Deloitte estimates that global spending in AI technology will exceed $78 million (USD) by 2022. To date, 23 countries have created national Artificial Intelligence programs, each with their own focus but all sharing the expectation that the technology will drive innovation. The result will likely redefine what is possible in our social, political, and economic organizations for more sustainable and resilient societies. However, many people continue to speculate how disruptive it will be with no way to know what limitations it will have to overcome.
One of the challenges in the future of AI is collaboration. Presently, there are few opportunities to build partnerships across sectors, disciplines, and borders. While some countries have research institutes and partnerships between governments, universities, and the private sector, many working in artificial intelligence today are doing research and development independently.
Recently, physicist Timothy Koeth received a uranium cube that was traced back Germany during WW2 that was in possession of Nazis attempting to build a nuclear reactor. After some research, it was discovered that during the war, there were enough uranium cubes in the country possessed by German scientists that they could have built a nuclear reactor had they pooled their resources together – fortunately something that was not realized at the time of the war. Uranium was a scarce resource and the supply was so spread out among different teams that none had enough to succeed on their own.
While not completely analogous, researchers working in artificial intelligence could be facing a similar Prisoner’s Dilemma – where teams and institutions are not collaborating with one another, even though it may be in everyone’s best interest to do so.
The discoveries and innovations made possible with AI research and technology could be stymied if teams are not collaborative. Researchers tend to be overprotective of their data, findings, and mistakes.
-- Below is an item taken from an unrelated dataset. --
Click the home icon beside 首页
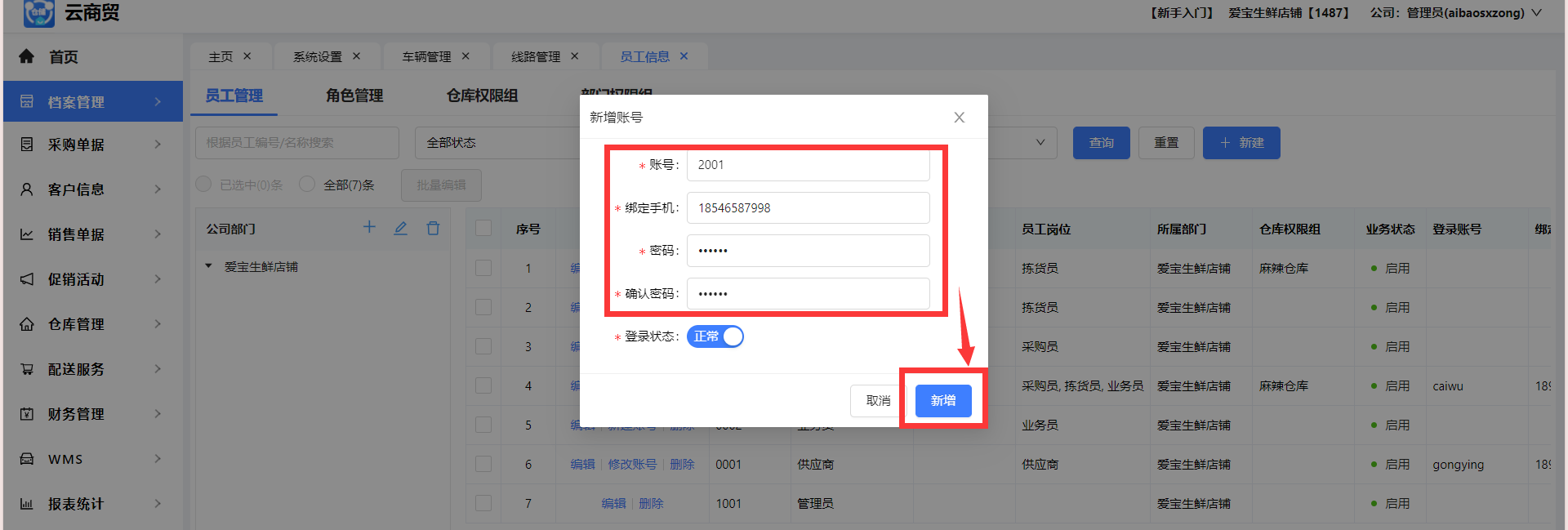This screenshot has height=530, width=1568. (27, 56)
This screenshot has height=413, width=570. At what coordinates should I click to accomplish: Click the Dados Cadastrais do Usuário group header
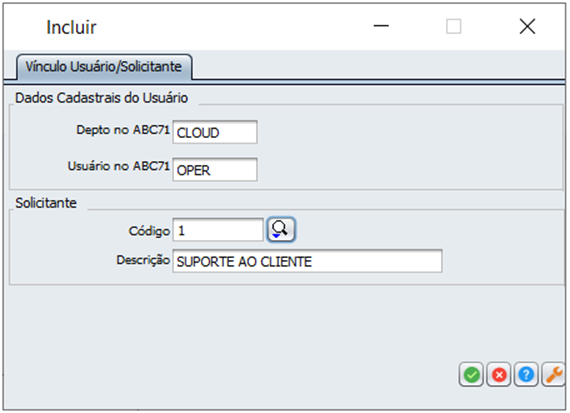(x=101, y=98)
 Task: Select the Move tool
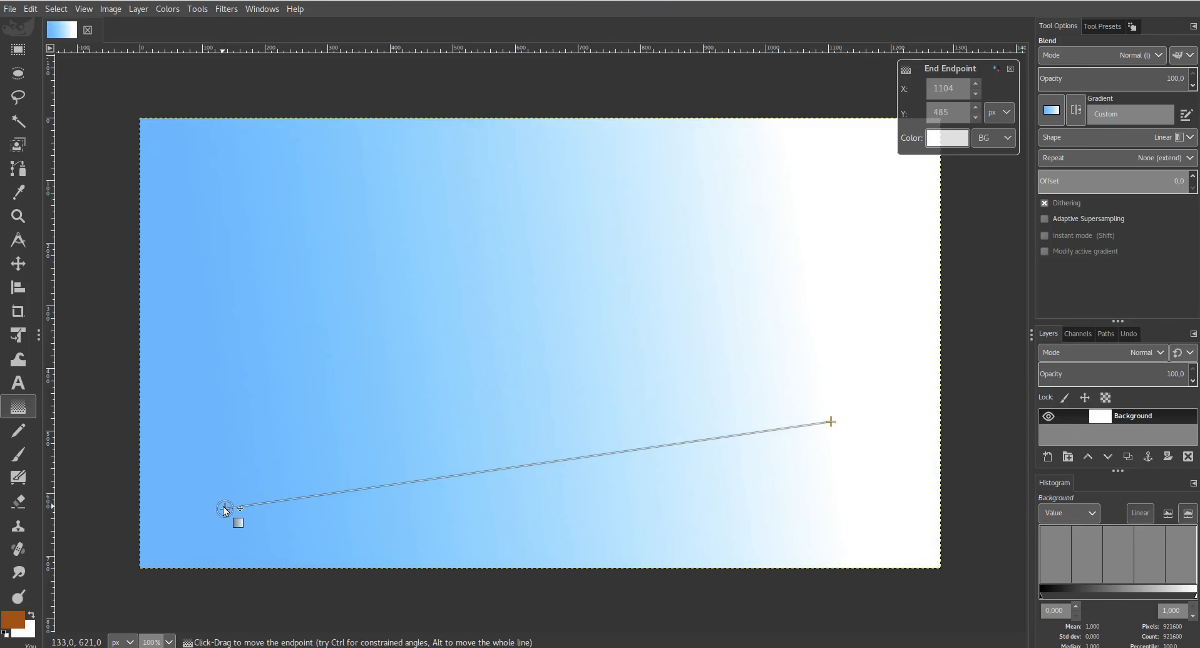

Not everyone in the field is reading academic journals, and authors could potentially overlook the value in their failed experiments to other researchers. Open data and collaboration among diverse teams may lead to greater discoveries much quicker than a competitive model where individuals or small teams work in secret.
Another problem with the future of AI is public perception. For the general public, images and notions of science fiction tend to enter the conversation quickly. In more realistic cases, it appears that people are as afraid of a robot uprising as they are of losing their jobs to automation. While some jobs will be replaced by automation, it is as likely that many jobs won’t be replaced, but enhanced by the technology and will even lead to the development of new positions entirely. We can’t anticipate what sorts of changes will come with the implementation of a system that makes work more efficient.
Achieving that vision will require some failing and adjustments. There has been a lot of research on the subject of bringing diverse perspectives into programming. Who codes matters just as much as what they code. The goal is to confront unconscious biases in a system where the majority of people have similar backgrounds and cultures. Having diverse developers though, does not help to solve all problems related to human behaviour.
At the 2019 Canadian Science Policy Conference, a popular theme throughout several panels was the importance of bringing social scientists into AI development. Confirming training data with subject matter experts is important, but is only a first step in pushing the technology to do better.
Social scientists are good at assessing different perspectives and perceptions, and inferring what values and issues matter to different groups and why. Because AI will have such a significant impact in the world, it is important that we ask the right questions on the ethical implications to ensure that the adoption of the technology is positive for all. That means ensuring that no harm comes to any group because of overlooked biases in the data or that results are manipulated by anyone.
Considerations in artificial intelligence will need people who study human behaviour. They will need to be able to understand expectations, compliance, and how people will react to new information. Fields like anthropology, sociology, economics, and political science will be key in considering the results generated from algorithms, and social science experts will likely take on a leading role in outlining the ethical considerations.